Global tag from XML header

I'd like to apply a global tag to every message imported from the same log file, based on information found in the first five lines.

Background: I'm parsing XML files recorded on a remote system, but imported on a local source. Each XML file includes five lines at the beginning to declare xml version, stylesheet, and relevant information about the original source (name, ID, software version). After those five lines, the real messages begin. The main messages are being parsed perfectly, but I'd like to apply tags to them to reflect the source name, ID, and software version.

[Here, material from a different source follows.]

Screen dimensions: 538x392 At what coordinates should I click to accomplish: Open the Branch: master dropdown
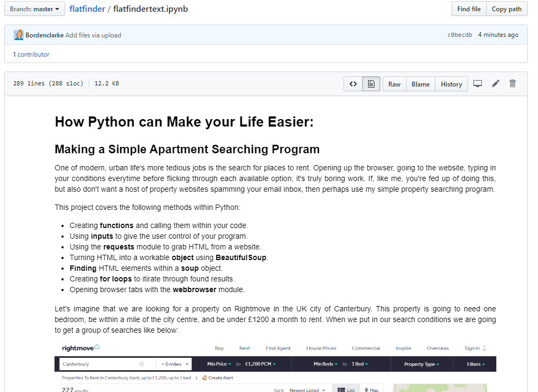pos(35,9)
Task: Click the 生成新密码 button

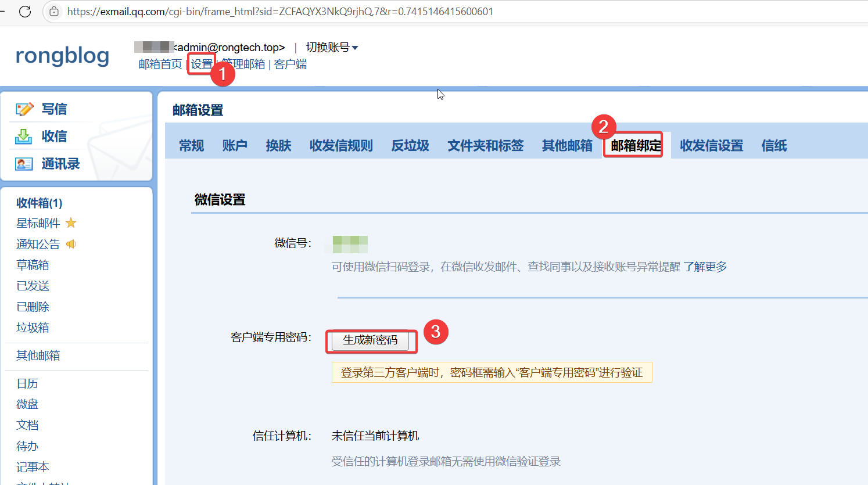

Ideally, each message would either have 3 additional fields for Laboratory, System ID, and Software Version, or 3 additional tags reflecting those values. I'm not concerned about the xml version or stylesheet info. At present, my config file will import the first five lines as separate messages, rather than as header info for the remainder of the log file. I've included the config file below for reference.

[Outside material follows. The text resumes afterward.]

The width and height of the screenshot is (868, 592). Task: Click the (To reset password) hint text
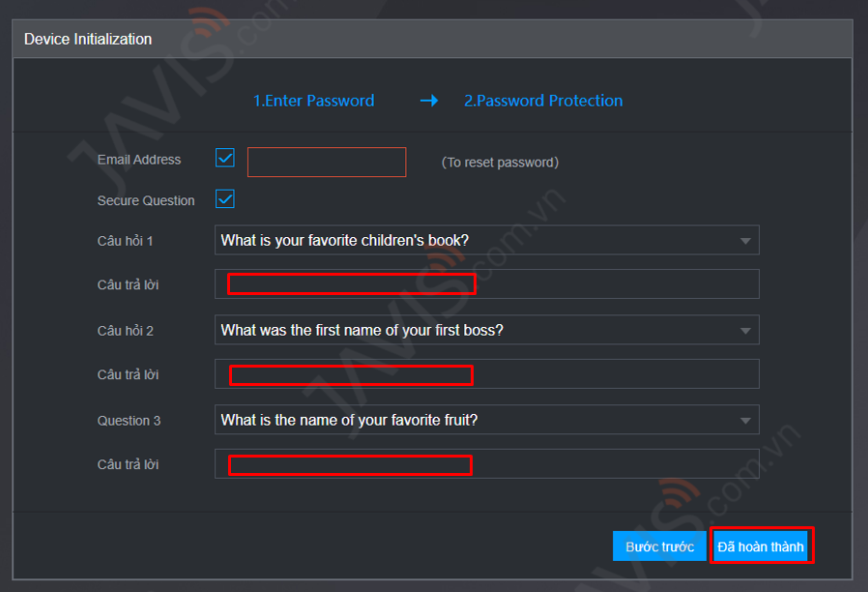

I've been bumbling about with "if" statements and grok filters with minimal success for hours now, so I'd appreciate any suggestions you might have.

Example XML log:

<?xml version="1.0"?>
<?xml-stylesheet type="text/xsl" href="automationErrorLog.xsl"?>
<!-- Laboratory: Dexters Lab -->
<!-- System ID: Brainalyzer 4000.1.26 -->
<!-- Software Version: v3.0 -->

<ErrorLog>
<Error timestamp="20180528090858" nodeID="4" nodetype="LAZR" errorcode="1234"  
moreinfo="Brain size too small ">
<Error timestamp="20180528090858" nodeID="7" nodetype="TNT" errorcode="5678" 
moreinfo="Deedee pushed self destruct">
</ErrorLog>

Logstash config:

input { 
file {
	path => "D:/Data/Kibana Imports/*/*/*.xml"
	start_position => "beginning"
	sincedb_path => "/dev/null"
}
}
filter {
if [path] =~ "ERROR" {
	xml {
		source => "message"
		target => "Error"
		xpath => ["/Error/@timestamp","ERRORtimestampString"]
	}
	mutate{
		replace => { "ERRORtimestampString" => "%{ERRORtimestampString[0]}" }
		remove_field => "host"
		remove_field => "@version"
	}
	date {
		match => ["ERRORtimestampString", "yyyyMMddHHmmss"]
		target => "@timestamp"
	}
	mutate{
		remove_field => "ERRORtimestampString"
	}
output {
    stdout {
        code => rubydebug
    }
}

The file input reads input files line by line so your xml filter is dependent on the exact formatting of the input. You should process your XML document in one piece. Examples of that has been posted in the past, but the short version is:

  • Use a multiline codec to join all files of each in put file into a single event.
  • Use one or more xml filters to extract the interesting parts of the XML document into fields. One of the resulting fields should be an array of objects looking like the kind of documents you want.
  • Use the split filter to process aforementioned array and put each array element into an event of its own.

Hi magnusbaeck,

Thanks for the quick response. I had attempted to use the multline codec before, but was not aware of the split filter. I have since resolved my issue. The only remaining issue is a concern regarding the representation of timestamps using stdout{ codec=> rubydebug} (see the end of this post).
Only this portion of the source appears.